** RECORDS TO PROCESS follows **

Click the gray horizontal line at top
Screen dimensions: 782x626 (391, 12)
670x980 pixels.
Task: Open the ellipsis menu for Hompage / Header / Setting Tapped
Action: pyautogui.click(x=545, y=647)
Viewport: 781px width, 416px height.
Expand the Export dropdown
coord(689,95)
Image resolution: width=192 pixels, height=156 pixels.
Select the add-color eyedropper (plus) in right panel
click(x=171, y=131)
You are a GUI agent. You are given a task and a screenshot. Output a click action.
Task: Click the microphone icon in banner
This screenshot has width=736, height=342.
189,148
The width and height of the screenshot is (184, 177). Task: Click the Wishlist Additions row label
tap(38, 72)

** End of RECORDS TO PROCESS **
** RECORDS TO PROCESS follows **

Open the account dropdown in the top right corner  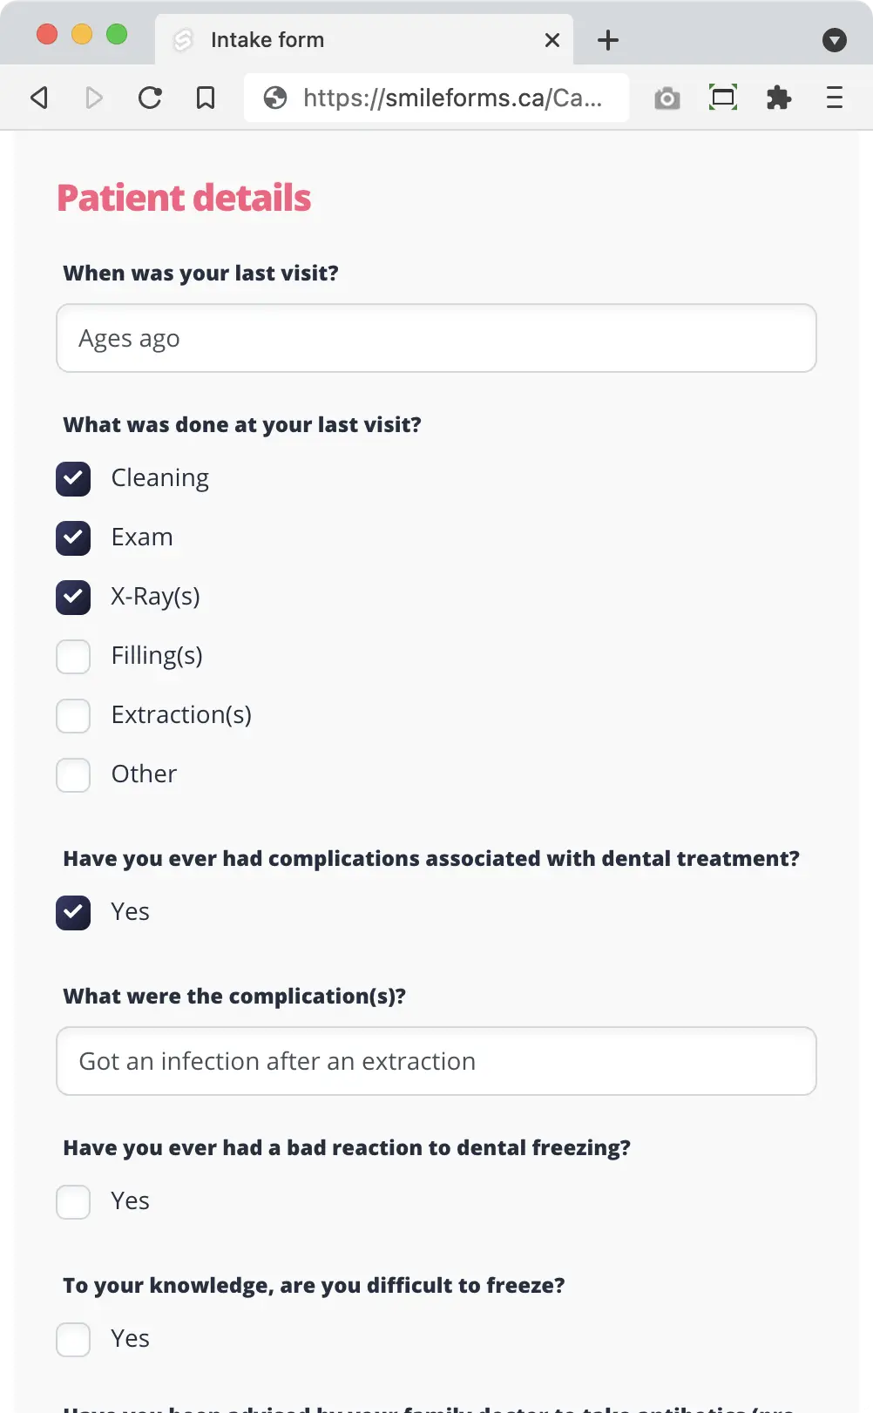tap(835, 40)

** End of RECORDS TO PROCESS **

**DESCRIPTION OF THE TASK:** Copy out, word for word, the part of the entries above that begins at the line with "Expand the Export dropdown" and ends at the line with "Task: Click the microphone icon in banner", including both.

**WRITTEN RESPONSE:**
Expand the Export dropdown
coord(689,95)
Image resolution: width=192 pixels, height=156 pixels.
Select the add-color eyedropper (plus) in right panel
click(x=171, y=131)
You are a GUI agent. You are given a task and a screenshot. Output a click action.
Task: Click the microphone icon in banner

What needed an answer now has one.